Caroline Norbury, CEO of the Creative Industries Federation, said the inclusion if the newly self-employed in extended support schemes and the £408m extra cash injection (in addition of the £1.57bn Culture Recovery Fund announced last summer), partly to aid the reopening of theatres and museums would provide relief to many in the sector that was the worst hit by the pandemic. She also approved of extensions to the apprenticeship programme.

“As we look to the future we know that the creative industries can power us out of recession, driving economic growth, creating jobs and making our communities happier, healthier places for everyone” she said. “It is therefore welcome to see creative industries highlighted as a priority in both government’s Plan for Growth and the Levelling Up Fund, recognising that our £116bn sector is a major industry that will unlock innovation and drive the future of the UK in the months and years to come.”
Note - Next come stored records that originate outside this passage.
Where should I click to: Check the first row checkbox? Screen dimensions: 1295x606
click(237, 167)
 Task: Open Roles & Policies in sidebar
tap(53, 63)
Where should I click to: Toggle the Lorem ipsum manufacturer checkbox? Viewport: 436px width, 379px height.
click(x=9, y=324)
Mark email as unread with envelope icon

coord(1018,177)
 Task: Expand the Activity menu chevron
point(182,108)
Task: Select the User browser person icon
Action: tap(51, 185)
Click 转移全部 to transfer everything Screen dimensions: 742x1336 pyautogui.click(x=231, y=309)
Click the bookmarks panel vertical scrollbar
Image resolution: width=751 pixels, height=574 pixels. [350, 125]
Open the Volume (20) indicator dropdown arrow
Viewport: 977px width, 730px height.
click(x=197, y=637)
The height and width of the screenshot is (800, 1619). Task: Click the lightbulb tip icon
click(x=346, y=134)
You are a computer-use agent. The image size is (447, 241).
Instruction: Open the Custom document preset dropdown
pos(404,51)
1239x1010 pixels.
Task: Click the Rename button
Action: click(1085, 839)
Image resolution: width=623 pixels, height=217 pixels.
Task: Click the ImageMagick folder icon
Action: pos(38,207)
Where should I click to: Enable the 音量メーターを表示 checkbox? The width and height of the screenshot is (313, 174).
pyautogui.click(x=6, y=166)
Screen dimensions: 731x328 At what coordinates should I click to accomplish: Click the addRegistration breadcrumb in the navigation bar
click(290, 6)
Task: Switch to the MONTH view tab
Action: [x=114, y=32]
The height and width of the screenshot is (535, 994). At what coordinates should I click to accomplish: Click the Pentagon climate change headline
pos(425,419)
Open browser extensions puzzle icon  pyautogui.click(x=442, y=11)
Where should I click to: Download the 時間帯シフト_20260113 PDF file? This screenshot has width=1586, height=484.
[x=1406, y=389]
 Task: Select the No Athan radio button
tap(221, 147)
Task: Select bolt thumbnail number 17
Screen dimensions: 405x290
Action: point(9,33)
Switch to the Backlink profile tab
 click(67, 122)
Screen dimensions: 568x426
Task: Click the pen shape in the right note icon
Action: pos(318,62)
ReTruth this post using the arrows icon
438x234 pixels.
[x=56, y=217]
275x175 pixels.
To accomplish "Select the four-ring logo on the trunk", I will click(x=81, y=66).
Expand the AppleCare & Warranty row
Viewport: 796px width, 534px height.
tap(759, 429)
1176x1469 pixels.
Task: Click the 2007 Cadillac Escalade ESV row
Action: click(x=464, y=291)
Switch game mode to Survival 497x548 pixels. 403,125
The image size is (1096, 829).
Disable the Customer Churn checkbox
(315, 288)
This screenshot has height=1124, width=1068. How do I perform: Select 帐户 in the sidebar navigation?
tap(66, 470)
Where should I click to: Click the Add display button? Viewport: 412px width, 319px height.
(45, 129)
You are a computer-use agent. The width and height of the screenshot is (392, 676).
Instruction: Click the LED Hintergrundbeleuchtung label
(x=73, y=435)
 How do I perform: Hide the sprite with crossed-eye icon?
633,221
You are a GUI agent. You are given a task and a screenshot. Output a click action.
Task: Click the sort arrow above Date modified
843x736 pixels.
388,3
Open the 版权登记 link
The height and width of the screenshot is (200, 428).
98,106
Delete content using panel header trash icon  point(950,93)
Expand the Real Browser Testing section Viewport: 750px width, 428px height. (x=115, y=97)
She said it would be essential to attract inward investment, however, by tax reliefs, and was disappointed that proposals for government-backed insurance for live events have not been adopted. “There are also still thousands of people in our sector who are falling through the gaps. More than just support, we need urgent structural change to ensure freelancers – a vital part of our future workforce – have every opportunity to thrive” she added.

Following today's Budget 2021 announcement, here is a statement from Julian Bird, Chief Executive of the Society of London Theatre (SOLT) and UK Theatre:

Julian Bird, CEO of the Society of London Theatre and UK Theatre, said the enhancement of support mechanisms in the Budget were a recognition by the government of Britain’s “world leading culture sector”, with extensions to furloughing and self-employed support, and with business rate and VAT remaining low.

“The extension of the Self-Employment Income Support Scheme to cover new entrants in the 2019/20 tax year will help many in our sector, but we urge the government to continue to look at the plight of other individuals who have fallen through the gaps of furlough and self-employed support” he said. “In order to reopen, theatre and the performing arts continue to need insurance cover, and we call upon the government to put this in place as for other sectors.”

The events industry is looking to break into action as soon as possible after the easing of lockdown, but Duncan Bell of #WeMakeEvents said that DCMS and the Arts Council needed to ensure that the live event supply chain receives a fair proportion of the additional money allocated, which it hasn’t in the past.

“Critical barriers to recovery still remain and must be overcome” he said. “Most importantly, vast numbers of businesses and individuals in the live event supply chain remain excluded from support schemes and we urge local authorities to address this through the discretionary funds they have been allocated. The continued absence of government-backed Covid-19 cancellation insurance is also a block to live events getting going again and this must be announced shortly.”